» THE TASK
Line by line, output the entries below exactly as they appear.

» THE RECORDS

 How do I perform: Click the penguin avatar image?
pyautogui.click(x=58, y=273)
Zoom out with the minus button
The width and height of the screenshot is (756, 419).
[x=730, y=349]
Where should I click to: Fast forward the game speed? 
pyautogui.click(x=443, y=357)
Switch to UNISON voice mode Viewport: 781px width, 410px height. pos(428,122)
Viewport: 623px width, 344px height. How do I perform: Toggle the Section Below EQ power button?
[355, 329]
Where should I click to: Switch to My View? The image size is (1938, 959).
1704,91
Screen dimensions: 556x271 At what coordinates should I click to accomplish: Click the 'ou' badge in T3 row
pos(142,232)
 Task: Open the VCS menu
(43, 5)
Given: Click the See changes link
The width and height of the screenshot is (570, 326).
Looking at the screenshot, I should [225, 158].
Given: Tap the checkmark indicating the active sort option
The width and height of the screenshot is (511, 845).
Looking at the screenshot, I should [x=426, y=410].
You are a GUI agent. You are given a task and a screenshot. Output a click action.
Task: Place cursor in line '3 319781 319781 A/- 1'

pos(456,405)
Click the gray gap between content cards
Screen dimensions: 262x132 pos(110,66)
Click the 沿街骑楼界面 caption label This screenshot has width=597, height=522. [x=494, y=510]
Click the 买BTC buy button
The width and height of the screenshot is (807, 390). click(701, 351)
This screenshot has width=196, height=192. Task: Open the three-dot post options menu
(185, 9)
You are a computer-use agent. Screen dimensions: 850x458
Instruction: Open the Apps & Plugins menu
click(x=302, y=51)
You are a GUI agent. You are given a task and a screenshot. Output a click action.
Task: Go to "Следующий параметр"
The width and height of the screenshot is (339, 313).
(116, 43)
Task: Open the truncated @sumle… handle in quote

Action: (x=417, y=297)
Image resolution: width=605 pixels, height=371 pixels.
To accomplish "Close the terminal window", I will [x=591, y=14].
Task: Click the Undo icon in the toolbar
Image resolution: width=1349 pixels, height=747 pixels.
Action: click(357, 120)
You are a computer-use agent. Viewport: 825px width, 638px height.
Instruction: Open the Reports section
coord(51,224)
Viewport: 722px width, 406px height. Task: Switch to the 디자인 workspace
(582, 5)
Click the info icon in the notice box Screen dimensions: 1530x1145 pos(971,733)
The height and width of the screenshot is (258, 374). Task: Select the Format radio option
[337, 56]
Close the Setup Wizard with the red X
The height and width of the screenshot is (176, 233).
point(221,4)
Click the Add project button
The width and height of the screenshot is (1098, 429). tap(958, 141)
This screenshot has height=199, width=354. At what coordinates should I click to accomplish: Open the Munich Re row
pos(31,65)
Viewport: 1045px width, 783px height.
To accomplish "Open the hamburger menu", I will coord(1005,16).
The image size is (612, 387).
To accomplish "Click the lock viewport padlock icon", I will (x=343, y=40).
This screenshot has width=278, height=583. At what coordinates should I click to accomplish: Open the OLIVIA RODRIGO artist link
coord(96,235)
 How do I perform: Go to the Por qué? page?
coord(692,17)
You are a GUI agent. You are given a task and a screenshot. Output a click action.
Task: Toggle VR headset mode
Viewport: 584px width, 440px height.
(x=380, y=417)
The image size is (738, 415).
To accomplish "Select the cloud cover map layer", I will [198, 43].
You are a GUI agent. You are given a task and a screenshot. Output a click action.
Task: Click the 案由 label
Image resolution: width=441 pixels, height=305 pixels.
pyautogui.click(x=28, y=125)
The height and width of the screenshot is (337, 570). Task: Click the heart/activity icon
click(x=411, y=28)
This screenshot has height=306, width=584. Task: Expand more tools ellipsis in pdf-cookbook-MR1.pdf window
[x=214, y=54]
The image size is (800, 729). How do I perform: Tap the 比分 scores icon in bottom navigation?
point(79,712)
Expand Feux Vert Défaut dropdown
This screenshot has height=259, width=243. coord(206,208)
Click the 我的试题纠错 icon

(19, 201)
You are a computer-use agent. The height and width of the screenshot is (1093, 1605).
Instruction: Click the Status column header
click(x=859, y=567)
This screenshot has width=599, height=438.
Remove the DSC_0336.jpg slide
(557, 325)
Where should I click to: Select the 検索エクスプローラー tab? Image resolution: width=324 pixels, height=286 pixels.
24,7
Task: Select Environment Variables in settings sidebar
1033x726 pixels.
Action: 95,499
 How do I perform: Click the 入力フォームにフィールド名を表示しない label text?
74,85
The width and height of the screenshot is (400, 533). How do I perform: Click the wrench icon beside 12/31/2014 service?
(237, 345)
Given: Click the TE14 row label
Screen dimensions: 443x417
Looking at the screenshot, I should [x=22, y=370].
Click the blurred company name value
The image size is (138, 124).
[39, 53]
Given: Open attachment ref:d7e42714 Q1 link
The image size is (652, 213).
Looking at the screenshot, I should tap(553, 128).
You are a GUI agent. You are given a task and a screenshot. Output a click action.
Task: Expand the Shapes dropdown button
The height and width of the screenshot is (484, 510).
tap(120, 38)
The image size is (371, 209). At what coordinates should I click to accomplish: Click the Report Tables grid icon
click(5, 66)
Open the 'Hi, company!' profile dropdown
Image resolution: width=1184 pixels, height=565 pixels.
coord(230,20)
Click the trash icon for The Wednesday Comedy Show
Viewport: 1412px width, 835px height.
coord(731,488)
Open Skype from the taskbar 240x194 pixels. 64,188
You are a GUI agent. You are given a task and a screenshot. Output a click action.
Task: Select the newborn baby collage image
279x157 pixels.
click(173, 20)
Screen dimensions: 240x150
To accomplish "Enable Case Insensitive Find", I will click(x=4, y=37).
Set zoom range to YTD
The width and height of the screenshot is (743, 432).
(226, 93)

» RESPONSE BELOW
 How do I perform: Click the penguin avatar image?
pyautogui.click(x=58, y=273)
Zoom out with the minus button
The width and height of the screenshot is (756, 419).
[x=730, y=349]
Where should I click to: Fast forward the game speed? 
pyautogui.click(x=443, y=357)
Switch to UNISON voice mode Viewport: 781px width, 410px height. pos(428,122)
Viewport: 623px width, 344px height. How do I perform: Toggle the Section Below EQ power button?
[355, 329]
Where should I click to: Switch to My View? The image size is (1938, 959).
1704,91
Screen dimensions: 556x271 At what coordinates should I click to accomplish: Click the 'ou' badge in T3 row
pos(142,232)
 Task: Open the VCS menu
(43, 5)
Given: Click the See changes link
The width and height of the screenshot is (570, 326).
Looking at the screenshot, I should [225, 158].
Given: Tap the checkmark indicating the active sort option
The width and height of the screenshot is (511, 845).
Looking at the screenshot, I should [x=426, y=410].
You are a GUI agent. You are given a task and a screenshot. Output a click action.
Task: Place cursor in line '3 319781 319781 A/- 1'

pos(456,405)
Click the gray gap between content cards
Screen dimensions: 262x132 pos(110,66)
Click the 沿街骑楼界面 caption label This screenshot has width=597, height=522. [x=494, y=510]
Click the 买BTC buy button
The width and height of the screenshot is (807, 390). click(701, 351)
This screenshot has width=196, height=192. Task: Open the three-dot post options menu
(185, 9)
You are a computer-use agent. Screen dimensions: 850x458
Instruction: Open the Apps & Plugins menu
click(x=302, y=51)
You are a GUI agent. You are given a task and a screenshot. Output a click action.
Task: Go to "Следующий параметр"
The width and height of the screenshot is (339, 313).
(116, 43)
Task: Open the truncated @sumle… handle in quote

Action: (x=417, y=297)
Image resolution: width=605 pixels, height=371 pixels.
To accomplish "Close the terminal window", I will [x=591, y=14].
Task: Click the Undo icon in the toolbar
Image resolution: width=1349 pixels, height=747 pixels.
Action: click(357, 120)
You are a computer-use agent. Viewport: 825px width, 638px height.
Instruction: Open the Reports section
coord(51,224)
Viewport: 722px width, 406px height. Task: Switch to the 디자인 workspace
(582, 5)
Click the info icon in the notice box Screen dimensions: 1530x1145 pos(971,733)
The height and width of the screenshot is (258, 374). Task: Select the Format radio option
[337, 56]
Close the Setup Wizard with the red X
The height and width of the screenshot is (176, 233).
point(221,4)
Click the Add project button
The width and height of the screenshot is (1098, 429). tap(958, 141)
This screenshot has height=199, width=354. At what coordinates should I click to accomplish: Open the Munich Re row
pos(31,65)
Viewport: 1045px width, 783px height.
To accomplish "Open the hamburger menu", I will coord(1005,16).
The image size is (612, 387).
To accomplish "Click the lock viewport padlock icon", I will (x=343, y=40).
This screenshot has width=278, height=583. At what coordinates should I click to accomplish: Open the OLIVIA RODRIGO artist link
coord(96,235)
 How do I perform: Go to the Por qué? page?
coord(692,17)
You are a GUI agent. You are given a task and a screenshot. Output a click action.
Task: Toggle VR headset mode
Viewport: 584px width, 440px height.
(x=380, y=417)
The image size is (738, 415).
To accomplish "Select the cloud cover map layer", I will [198, 43].
You are a GUI agent. You are given a task and a screenshot. Output a click action.
Task: Click the 案由 label
Image resolution: width=441 pixels, height=305 pixels.
pyautogui.click(x=28, y=125)
The height and width of the screenshot is (337, 570). Task: Click the heart/activity icon
click(x=411, y=28)
This screenshot has height=306, width=584. Task: Expand more tools ellipsis in pdf-cookbook-MR1.pdf window
[x=214, y=54]
The image size is (800, 729). How do I perform: Tap the 比分 scores icon in bottom navigation?
point(79,712)
Expand Feux Vert Défaut dropdown
This screenshot has height=259, width=243. coord(206,208)
Click the 我的试题纠错 icon

(19, 201)
You are a computer-use agent. The height and width of the screenshot is (1093, 1605).
Instruction: Click the Status column header
click(x=859, y=567)
This screenshot has width=599, height=438.
Remove the DSC_0336.jpg slide
(557, 325)
Where should I click to: Select the 検索エクスプローラー tab? Image resolution: width=324 pixels, height=286 pixels.
24,7
Task: Select Environment Variables in settings sidebar
1033x726 pixels.
Action: 95,499
 How do I perform: Click the 入力フォームにフィールド名を表示しない label text?
74,85
The width and height of the screenshot is (400, 533). How do I perform: Click the wrench icon beside 12/31/2014 service?
(237, 345)
Given: Click the TE14 row label
Screen dimensions: 443x417
Looking at the screenshot, I should [x=22, y=370].
Click the blurred company name value
The image size is (138, 124).
[39, 53]
Given: Open attachment ref:d7e42714 Q1 link
The image size is (652, 213).
Looking at the screenshot, I should tap(553, 128).
You are a GUI agent. You are given a task and a screenshot. Output a click action.
Task: Expand the Shapes dropdown button
The height and width of the screenshot is (484, 510).
tap(120, 38)
The image size is (371, 209). At what coordinates should I click to accomplish: Click the Report Tables grid icon
click(5, 66)
Open the 'Hi, company!' profile dropdown
Image resolution: width=1184 pixels, height=565 pixels.
coord(230,20)
Click the trash icon for The Wednesday Comedy Show
Viewport: 1412px width, 835px height.
coord(731,488)
Open Skype from the taskbar 240x194 pixels. 64,188
You are a GUI agent. You are given a task and a screenshot. Output a click action.
Task: Select the newborn baby collage image
279x157 pixels.
click(173, 20)
Screen dimensions: 240x150
To accomplish "Enable Case Insensitive Find", I will click(x=4, y=37).
Set zoom range to YTD
The width and height of the screenshot is (743, 432).
(226, 93)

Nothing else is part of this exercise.